Developing Nations Need to Back GATT

Multilateral efforts have resumed in Geneva to reach a general agreement on trade and services, or GATT, including banking. Once again, the positions of industrial countries led by the United States seem far apart from the developing countries.

Before the collapse of the Uruguay round talks last December, freer exchange of financial services had been discussed for five years - without result. If progress is to be achieved this time, Latin American and Asian economies must embrace liberalization instead of fighting it.

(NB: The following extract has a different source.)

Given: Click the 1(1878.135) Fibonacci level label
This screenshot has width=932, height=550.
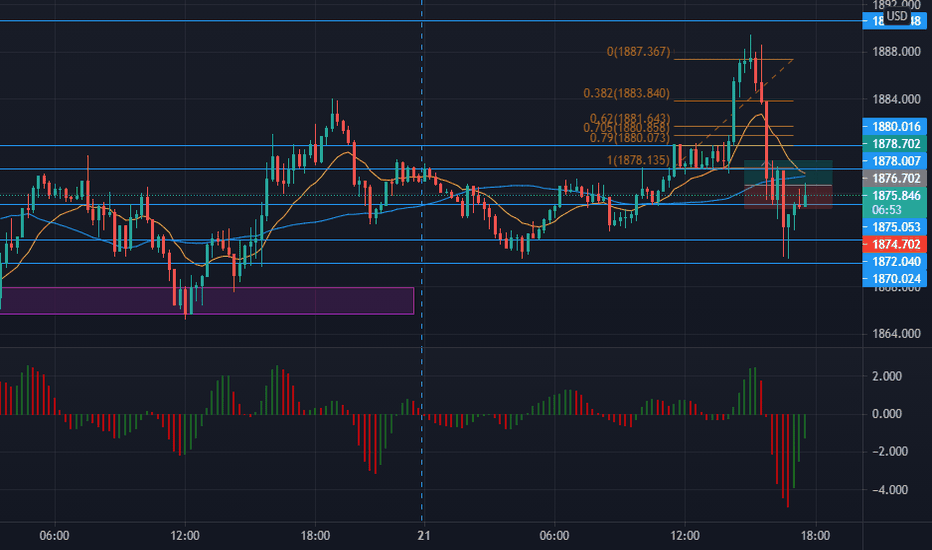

Close Watch on Brazil, India

The Treasury Department, in its most recent national treatment survey, strongly criticized the "substantially closed" financial systems in Latin America and Asia. It identified discrimination against foreign banks in eight Asian and four Latin American nations. Brazil and India, which have championed the side of developing countries in the GATT financial debate, received particularly poor reviews.

In India, the international units of American Express, Bank America, Citicorp, and others face restraints on capital and transactions that local rivals do not. Branch networks are also limited by quota. As a result, foreign-held loans and deposits are tiny for a country of 850 million people.

In Brazil, international bank access has "regressed significantly," in the Treasury's words. A moratorium on overseas entry and expansion has been in place since 1988. Institutions grand-fathered at the time - including Bank of Boston, Chase Manhattan, Citicorp, and J.P. Morgan - are prohibited from engaging in lucrative tax-collection business.

In general, developing countries continue to deny foreign banks the rights to establishment, equality, and policy transparency. They fear that opening their borders to financial services and disclosing their rules would smother local competition and undermine economic management.

Selective Liberalization

Several nations, most notably in Southeast Asia, concede the possibility of selective liberalization, with certain preconditions. Movement could occur when indigenous banks are sufficiently strong to withstand international challenge. But, even then, as proposed, national treatment and establishment powers would not be granted automatically.

Industrial nations acknowledge that overseas bank investment could be restricted on grounds of national security or safety. But they argue that protecting local industry prevents transfers of the skills and technology necessary to forge international-class banks and to meet the payment demands of increasingly export-oriented domestic firms.

In the United States, anger at persistent bank barriers in Asia and Latin America has generated growing support for the Riegle-Garn Fair Trade in Financial Services bill, which would authorize sanctions against foreign banks here whose countries discriminate against American financial companies.

The Riegle-Garn measure was originally directed at Japan, where the asset and loan shares of American banks are a fraction of what Japanese banks hold in the United States - allegedly due to regulatory obstacles imposed by Tokyo.

But the Treasury's recent national treatment study cited "important evolution" in lifting structural and informal hurdles in Japan.

The agency, clearly distressed at the slow deregulation pace in the two areas, has dropped its former opposition to Riegle-Garn.

In an era of keen worldwide competition, failure to observe reciprocity will increasingly invite enforcement action - unilateral, bilateral, and multilateral.

Asian and Latin American governments, by welcoming foreign bank participation under the GATT and other auspices, can transform the financial services debate from one of mutual recrimination to one of mutual benefit.

Mr. Kleiman is president of Kleiman International Consultants Inc., New York.